Start SOURCE DOCUMENT

This may have been one of my attempts at taking pictures. I think I have the negative - or not. Dwight's right, the magic of the propane heater in the living room was a miracle. And the garden had been moved up closer to the house from down close to the east-west road by the mailbox. We did live - and happily so. Remember how cold it would be when it snowed, and playing fox and geese out where the yard light was until our hands, feet and faces were numb. And then there was the fun of walking on top of the deep snow that came to the top of the fence posts one year. Who would have guessed that snow fell vertically, because, after all, we only saw it fall horizontally (wind and snow is a mean combination).

End SOURCE DOCUMENT
Start DATASET SECTION

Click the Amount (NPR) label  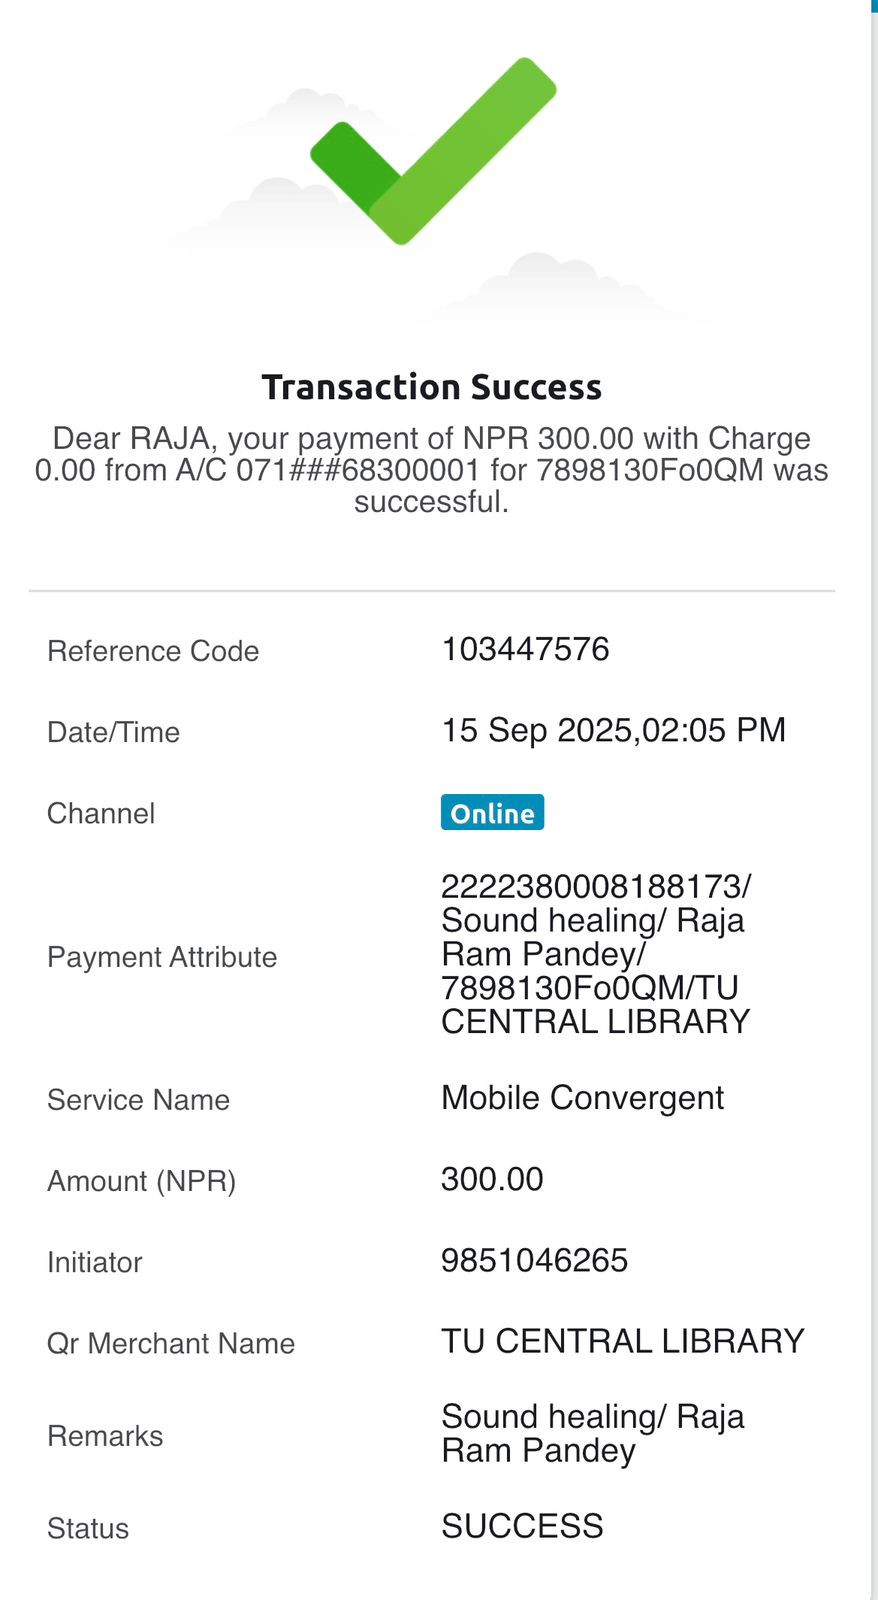[141, 1181]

End DATASET SECTION

[TASKS TO CARRY OUT]:
a. Answer these from the recollection of winters at home:
(i) What warmed the living room?
(ii) Where was the garden before it was moved closer to the house?
(iii) How deep did the snow get one year?
b. Name every part of the body that the recollection says went numb while playing fox and geese.
c. Carry the recollection of winters at home onward from its final sentence.
The material can be left aside here.

[EXERCISE ANSWERS]:
a.
(i) A propane heater.
(ii) Down close to the east-west road by the mailbox.
(iii) It came to the top of the fence posts.

b. Hands, feet and faces.

c.
As I sit in our warm "office", and look out the window at snow-laden evergreens, after about 8-10 inches of snow fell in the night and early morning (and continues to drift down), with the wind beginning to move things around a bit more, I am thankful that it is at least 31 degrees outside. Cold is all relative, but that Wyoming bitter deep freeze is a little harder to bear. (I remember the winter of 1973 when it stayed below 30 for about four days after Christmas.) We remember, but no longer feel the bitter cold of Penrose without indoor plumbing, with a coal stove in the living room and the range in the kitchen, and frost thick on the bedroom windows. Brrrrr!
OK, no propane heater in the living room, I know it is just a figure of speech but the story is too good to pass up. Dad started a hole under the kitchen with the use of the fresnel. The greatest thing about that was the morning he went back to work and the entire hole was filled with toads. They would disappear as fast as they showed up but it was quite a show. When the hole was done we poured concrete and made a little furnace room. Dad decided to level the house at this time too. I was sent to the back of the crawl space with the blocking since dad didn't fit. Remember, he was in very good shape. Totally freaky. Heasler plumbing then came out and installed a furnace. Sorry you elder Bloods but we had heat vents in our bedrooms. Life is good on the baby side of the family.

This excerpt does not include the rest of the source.